Problem statement:
From the first entry to the last, transcribe everything exactly.

Data for processing:
§

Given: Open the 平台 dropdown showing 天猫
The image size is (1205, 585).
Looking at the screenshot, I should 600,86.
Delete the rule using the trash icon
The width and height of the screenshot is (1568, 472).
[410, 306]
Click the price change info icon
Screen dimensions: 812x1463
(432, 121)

§

Output:
Given: Open the 平台 dropdown showing 天猫
The image size is (1205, 585).
Looking at the screenshot, I should 600,86.
Delete the rule using the trash icon
The width and height of the screenshot is (1568, 472).
[410, 306]
Click the price change info icon
Screen dimensions: 812x1463
(432, 121)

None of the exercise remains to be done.